While they are reading, I check in with students individually. I call them up to my desk and check the work from the session before. I check the page numbers they’ve read (I know sometimes they aren’t entirely truthful but it’s hard to lie when each day builds on the day before), I check that they have the minimum number of post it notes, and I check the quality of what they wrote on the jots. I put in their points (every day is 20 points, and I just make a judgement call if they were short on reading or missing post it notes). We might troubleshoot or talk about their book, too, but if they’re doing well and keeping up I don’t keep them long. 

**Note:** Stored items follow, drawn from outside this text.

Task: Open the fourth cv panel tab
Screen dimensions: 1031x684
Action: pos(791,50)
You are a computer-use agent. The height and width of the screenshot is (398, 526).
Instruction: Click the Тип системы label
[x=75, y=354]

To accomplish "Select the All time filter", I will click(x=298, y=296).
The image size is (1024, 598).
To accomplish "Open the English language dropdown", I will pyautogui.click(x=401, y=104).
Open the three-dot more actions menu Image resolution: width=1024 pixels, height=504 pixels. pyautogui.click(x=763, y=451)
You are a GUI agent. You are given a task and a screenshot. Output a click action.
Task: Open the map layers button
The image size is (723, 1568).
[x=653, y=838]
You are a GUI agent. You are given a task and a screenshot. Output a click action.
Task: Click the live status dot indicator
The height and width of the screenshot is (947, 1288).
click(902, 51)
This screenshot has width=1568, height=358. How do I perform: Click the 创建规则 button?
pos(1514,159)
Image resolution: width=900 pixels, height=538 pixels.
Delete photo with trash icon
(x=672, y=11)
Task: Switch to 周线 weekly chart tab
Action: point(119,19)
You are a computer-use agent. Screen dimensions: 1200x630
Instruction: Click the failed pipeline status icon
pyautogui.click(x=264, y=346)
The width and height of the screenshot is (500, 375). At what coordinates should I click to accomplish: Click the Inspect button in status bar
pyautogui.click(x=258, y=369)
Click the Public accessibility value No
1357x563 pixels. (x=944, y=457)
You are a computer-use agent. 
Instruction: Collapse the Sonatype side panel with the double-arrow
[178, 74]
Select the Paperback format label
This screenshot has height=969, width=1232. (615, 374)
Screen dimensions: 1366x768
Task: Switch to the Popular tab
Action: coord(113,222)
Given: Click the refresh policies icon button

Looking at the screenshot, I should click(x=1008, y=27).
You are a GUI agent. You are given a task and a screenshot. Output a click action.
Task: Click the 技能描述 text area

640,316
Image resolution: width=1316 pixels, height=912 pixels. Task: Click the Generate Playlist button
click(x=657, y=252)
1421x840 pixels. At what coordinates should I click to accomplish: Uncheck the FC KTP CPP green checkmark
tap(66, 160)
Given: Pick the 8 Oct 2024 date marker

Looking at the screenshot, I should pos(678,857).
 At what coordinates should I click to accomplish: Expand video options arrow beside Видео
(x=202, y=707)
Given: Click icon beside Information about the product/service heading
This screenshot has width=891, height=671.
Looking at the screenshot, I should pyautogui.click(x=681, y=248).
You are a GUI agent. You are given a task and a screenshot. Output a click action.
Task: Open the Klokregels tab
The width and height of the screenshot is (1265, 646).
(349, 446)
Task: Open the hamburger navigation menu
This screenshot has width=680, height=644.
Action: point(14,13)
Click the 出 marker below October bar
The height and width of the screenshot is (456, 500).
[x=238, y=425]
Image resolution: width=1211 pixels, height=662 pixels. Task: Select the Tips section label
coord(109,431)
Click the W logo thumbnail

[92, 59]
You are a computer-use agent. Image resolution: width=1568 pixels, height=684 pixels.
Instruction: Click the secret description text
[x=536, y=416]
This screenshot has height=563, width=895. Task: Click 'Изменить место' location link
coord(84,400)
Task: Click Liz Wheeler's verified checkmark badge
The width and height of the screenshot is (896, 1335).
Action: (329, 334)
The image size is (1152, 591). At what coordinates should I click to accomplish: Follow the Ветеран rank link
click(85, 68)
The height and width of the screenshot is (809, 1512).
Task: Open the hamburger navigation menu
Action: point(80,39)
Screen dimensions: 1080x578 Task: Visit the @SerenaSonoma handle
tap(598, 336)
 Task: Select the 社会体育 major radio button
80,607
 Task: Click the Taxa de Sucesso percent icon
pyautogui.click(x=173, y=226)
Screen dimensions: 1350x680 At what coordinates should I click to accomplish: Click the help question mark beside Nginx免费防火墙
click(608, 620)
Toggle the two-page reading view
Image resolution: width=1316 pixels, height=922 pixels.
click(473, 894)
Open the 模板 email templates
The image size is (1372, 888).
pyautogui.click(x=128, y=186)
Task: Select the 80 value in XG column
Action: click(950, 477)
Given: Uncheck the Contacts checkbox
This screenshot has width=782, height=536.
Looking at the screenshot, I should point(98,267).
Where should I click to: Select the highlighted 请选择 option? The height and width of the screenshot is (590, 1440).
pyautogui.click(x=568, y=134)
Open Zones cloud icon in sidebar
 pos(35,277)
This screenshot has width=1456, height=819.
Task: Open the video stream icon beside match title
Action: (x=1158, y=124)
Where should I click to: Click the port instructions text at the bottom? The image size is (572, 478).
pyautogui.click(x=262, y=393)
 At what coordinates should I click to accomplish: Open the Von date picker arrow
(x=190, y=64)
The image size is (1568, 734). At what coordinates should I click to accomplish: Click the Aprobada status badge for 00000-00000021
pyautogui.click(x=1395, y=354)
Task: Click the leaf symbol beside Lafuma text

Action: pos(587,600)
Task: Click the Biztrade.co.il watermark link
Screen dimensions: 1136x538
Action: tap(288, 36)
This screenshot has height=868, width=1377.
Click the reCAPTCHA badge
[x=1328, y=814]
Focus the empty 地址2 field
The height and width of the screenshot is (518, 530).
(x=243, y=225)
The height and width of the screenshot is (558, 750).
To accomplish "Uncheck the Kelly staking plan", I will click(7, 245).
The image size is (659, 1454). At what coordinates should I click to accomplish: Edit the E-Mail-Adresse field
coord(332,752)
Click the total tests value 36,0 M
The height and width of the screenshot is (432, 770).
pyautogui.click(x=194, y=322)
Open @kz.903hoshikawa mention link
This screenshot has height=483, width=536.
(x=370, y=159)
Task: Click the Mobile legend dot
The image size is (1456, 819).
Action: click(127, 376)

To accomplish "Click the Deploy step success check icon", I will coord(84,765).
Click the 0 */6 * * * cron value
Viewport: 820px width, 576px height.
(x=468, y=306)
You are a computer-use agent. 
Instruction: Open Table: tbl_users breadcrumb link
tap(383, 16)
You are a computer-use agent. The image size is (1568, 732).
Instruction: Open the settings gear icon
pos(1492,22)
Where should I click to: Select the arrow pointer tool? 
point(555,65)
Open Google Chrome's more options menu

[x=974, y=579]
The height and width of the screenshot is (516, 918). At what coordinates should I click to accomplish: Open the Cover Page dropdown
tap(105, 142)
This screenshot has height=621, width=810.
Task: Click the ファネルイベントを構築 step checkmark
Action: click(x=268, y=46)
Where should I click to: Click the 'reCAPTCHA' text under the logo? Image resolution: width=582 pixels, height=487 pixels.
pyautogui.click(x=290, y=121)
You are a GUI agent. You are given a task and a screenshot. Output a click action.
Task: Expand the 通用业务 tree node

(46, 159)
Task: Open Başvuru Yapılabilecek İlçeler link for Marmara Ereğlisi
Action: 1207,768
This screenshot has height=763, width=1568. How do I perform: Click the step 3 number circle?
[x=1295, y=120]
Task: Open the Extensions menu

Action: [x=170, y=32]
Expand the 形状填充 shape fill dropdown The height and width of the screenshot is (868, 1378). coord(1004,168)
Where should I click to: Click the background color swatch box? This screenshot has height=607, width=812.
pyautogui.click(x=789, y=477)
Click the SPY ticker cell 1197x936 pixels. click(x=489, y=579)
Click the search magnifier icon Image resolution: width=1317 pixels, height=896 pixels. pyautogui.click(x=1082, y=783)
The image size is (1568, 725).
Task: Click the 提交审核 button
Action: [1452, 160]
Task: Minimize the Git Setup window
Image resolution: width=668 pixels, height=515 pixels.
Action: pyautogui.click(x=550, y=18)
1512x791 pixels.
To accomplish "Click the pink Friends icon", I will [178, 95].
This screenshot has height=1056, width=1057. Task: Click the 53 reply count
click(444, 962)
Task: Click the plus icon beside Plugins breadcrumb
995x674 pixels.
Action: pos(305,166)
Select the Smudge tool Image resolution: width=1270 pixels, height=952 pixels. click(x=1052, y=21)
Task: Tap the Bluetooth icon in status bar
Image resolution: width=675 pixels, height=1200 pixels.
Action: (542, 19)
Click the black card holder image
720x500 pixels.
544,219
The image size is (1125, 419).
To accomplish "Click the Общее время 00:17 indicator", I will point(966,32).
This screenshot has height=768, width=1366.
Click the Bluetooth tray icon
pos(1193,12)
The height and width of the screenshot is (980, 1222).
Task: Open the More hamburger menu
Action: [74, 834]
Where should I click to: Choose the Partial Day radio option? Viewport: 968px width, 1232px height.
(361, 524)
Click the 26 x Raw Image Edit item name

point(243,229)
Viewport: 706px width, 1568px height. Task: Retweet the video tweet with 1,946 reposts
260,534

I try to build in a least one day during each learning lap to give them time to look back at all their post it notes, read them, and look for some patterns. What are they seeing? What is emerging? What big ideas are they growing? On these days, we don’t read. Instead, they have two options. One option is they can write long (usually 3 pages) answering those exact questions; the other option is to synthesize their ideas into something visual. It’s a really important day; after doing all that daily work, they need to be encouraged to step back and think about the big picture. What is the big idea that is emerging about their character? I want to get better at teaching them how to synthesize these big ideas. But, I have to tell you, those visual pages have really turned out cool!! Here is a link to some examples, some of them are ones from Facebook of other teachers (in English), but the Spanish ones are my students’.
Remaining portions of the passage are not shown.